Using this approach on our graph, we can keep track of an iteration for the tree, and for each node. Here's an updated Node and Tree class:

class Node():
  def __init__(self, value):
    self.value = value
    self.children = []
    self.iteration = 0

  def isVisited(self, tree):
    if (self.iteration < tree.iteration):
      self.iteration = tree.iteration
      return False
    if (self.iteration > tree.iteration):
      raise Exception("Node iteration higher than tree iteration")
    return True
        
class Tree():
  def __init__(self):
    self.root = new Node(None)
    self.iteration = 0

Now, when we want to traverse the graph, we increment the tree's iteration by 1. This immediately makes every node's iteration value less than the tree's iteration value. When we want to check if a node has been visited, we call its isVisited() method passing in a reference to the containing tree. isVisited() checks for three possible cases:

1. The node's iteration value is less than the tree's.
2. If a node's iteration value is greater than the tree's, we throw an error.
3. The iteration value of the node and tree are equal.
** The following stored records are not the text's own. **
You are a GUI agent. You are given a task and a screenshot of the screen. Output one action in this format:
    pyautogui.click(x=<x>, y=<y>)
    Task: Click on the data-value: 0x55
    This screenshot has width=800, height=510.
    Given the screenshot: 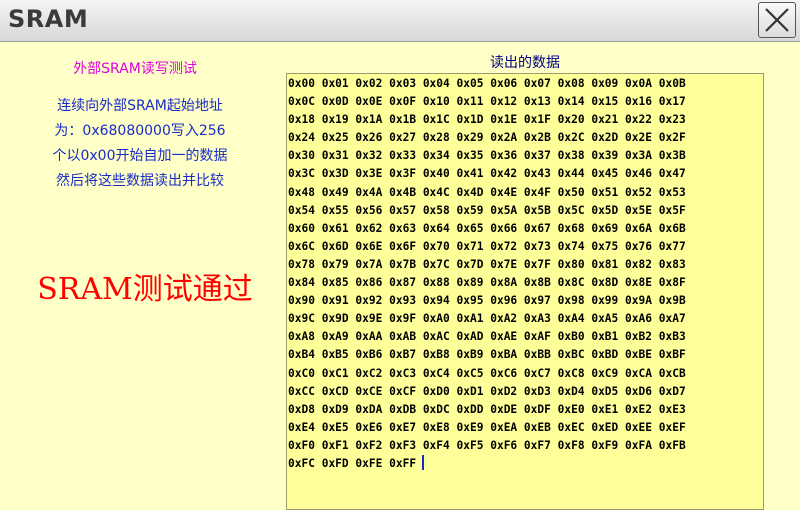 What is the action you would take?
    pyautogui.click(x=335, y=210)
The first case returns False indicating the node is unvisited. We set the node's iteration value equal to the tree's to mark it as visited.

The second case throws an error since no node should ever get ahead of the tree.

The third case evaluates to True if the node has been visited. This final case is called when the node's iteration is implicitly equal to the tree's.

After our traversal, we simply increment the tree's iteration value by 1 once again to reset each node to unvisited.

Iteration Key Complexity

So how does this method stack up against our alternatives? Let's look at time complexity first. With no need to re-traverse the tree to reset each node, this approach effectively reduces the complexity of resetting from O(n) to O(1).

Now for memory complexity. Let's say we use a unsigned char for storing the node's iteration. This consumes 1 byte of memory, so no more than a boolean visited flag, and can count up to 255 iterations. Using just 2 bytes of memory to store an unsigned integer, we can track up to 65,535 iterations. We could go even higher, using a 4 byte integer which gives us 4,294,967,295 iterations at half the memory needed to store a list of visited nodes.

Once we've maxed out whatever form of counter we're using, we do need to re-traverse the tree, resetting the iteration of nodes to 0. However, 1 out of 4 billion times is a lot better than re-traversal every time.

So I lied, it's not constant time O(1), it's linear time O(n/4,294,967,295) which in my book, might as well be constant time.